Reproduce the passage on twisted Poincaré duality below word for word, keeping every line and formula unchanged.

**Extract:**
━━━━━━━━━━━━━━━━━━━━━━━━━━━━━━

= Twisted Poincaré duality =

Extends Poincaré duality beyond oriented manifolds

In mathematics, the twisted Poincaré duality is a theorem removing the restriction on Poincaré duality to oriented manifolds. The existence of a global orientation is replaced by carrying along local information, by means of a local coefficient system.

==Twisted Poincaré duality for de Rham cohomology==
Another version of the theorem with real coefficients features de Rham cohomology with values in the orientation bundle. This is the flat real line bundle denoted $o(M)$, that is trivialized by coordinate charts of the manifold $M$, with transition maps the sign of the Jacobian determinant of the charts transition maps. As a flat line bundle, it has a de Rham cohomology, denoted by
$H^* (M; \R^w)$ or $H^* (M; o(M))$.

For M a compact manifold, the top degree cohomology is equipped with a so-called trace morphism
$\theta\colon H^d (M; o(M)) \to \R$,
that is to be interpreted as integration on M, i.e., evaluating against the fundamental class.

━━━━━━━━━━━━━━━━━━━━━━━━━━━━━━

**Extracted entries:**
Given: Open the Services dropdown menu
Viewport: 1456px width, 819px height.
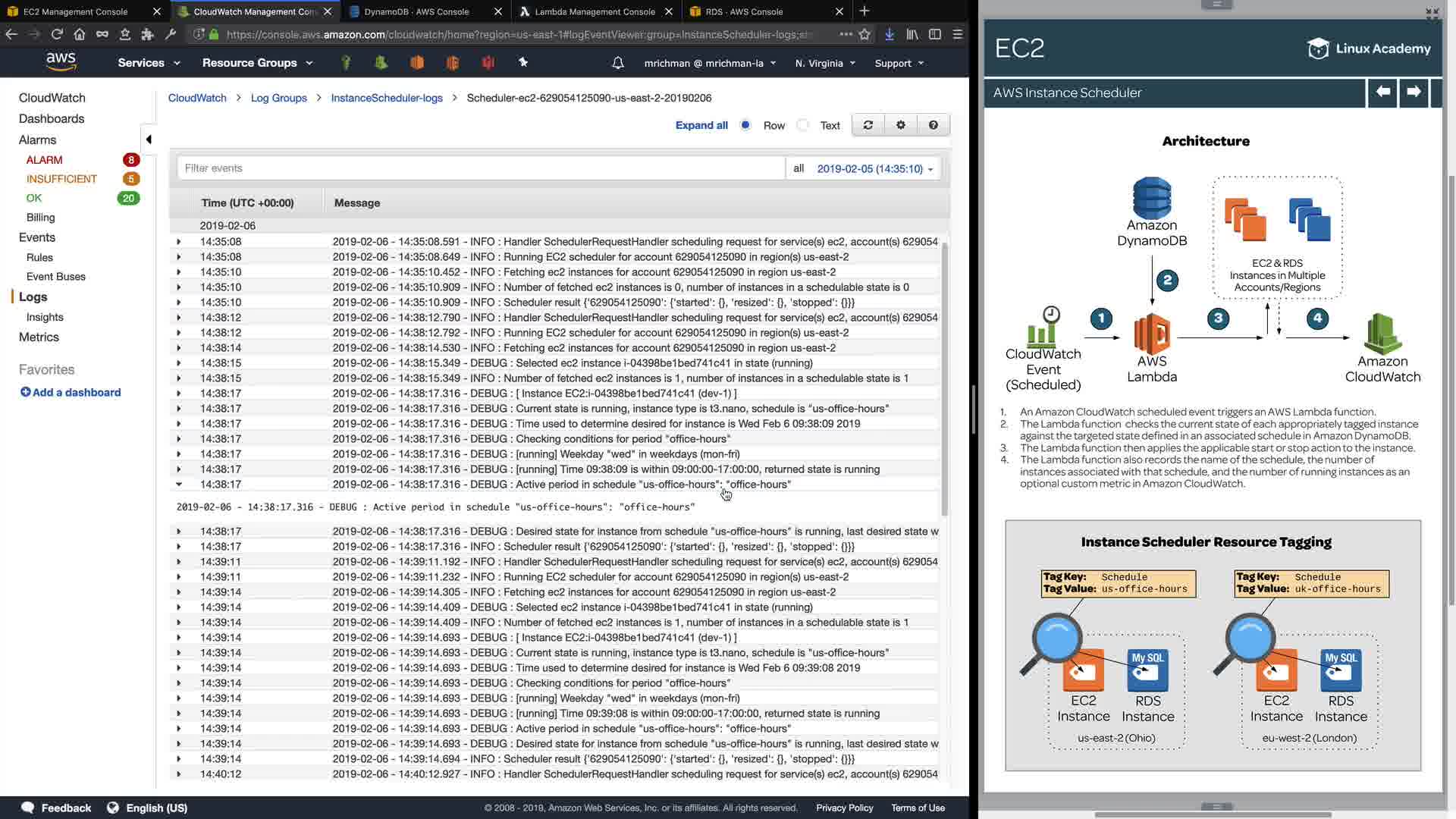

━━━━━━━━━━━━━━━━━━━━━━━━━━━━━━

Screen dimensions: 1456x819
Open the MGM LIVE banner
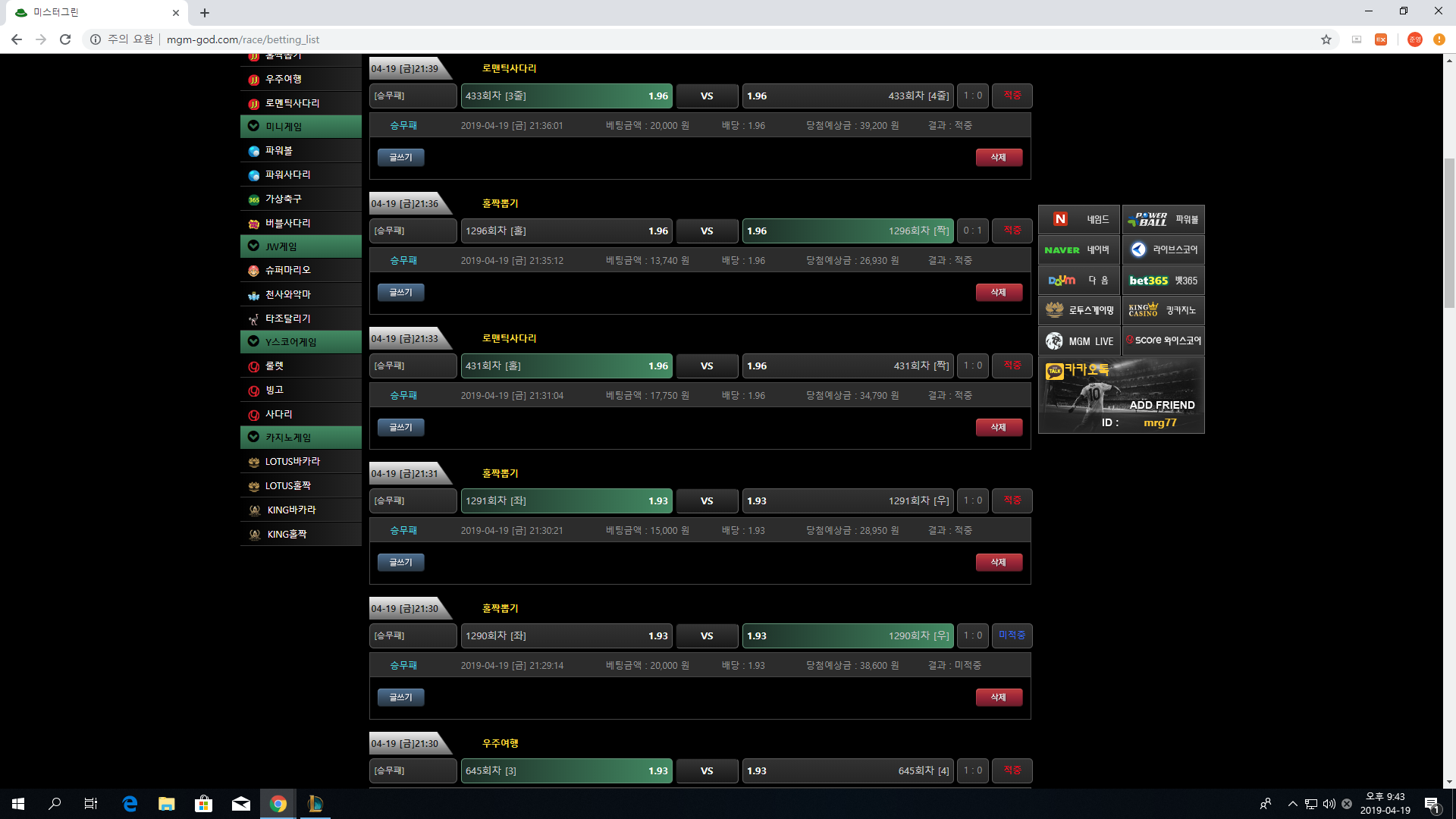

━━━━━━━━━━━━━━━━━━━━━━━━━━━━━━

**Full solution:**
= Twisted Poincaré duality =

Extends Poincaré duality beyond oriented manifolds

In mathematics, the twisted Poincaré duality is a theorem removing the restriction on Poincaré duality to oriented manifolds. The existence of a global orientation is replaced by carrying along local information, by means of a local coefficient system.

==Twisted Poincaré duality for de Rham cohomology==
Another version of the theorem with real coefficients features de Rham cohomology with values in the orientation bundle. This is the flat real line bundle denoted $o(M)$, that is trivialized by coordinate charts of the manifold $M$, with transition maps the sign of the Jacobian determinant of the charts transition maps. As a flat line bundle, it has a de Rham cohomology, denoted by
$H^* (M; \R^w)$ or $H^* (M; o(M))$.

For M a compact manifold, the top degree cohomology is equipped with a so-called trace morphism
$\theta\colon H^d (M; o(M)) \to \R$,
that is to be interpreted as integration on M, i.e., evaluating against the fundamental class.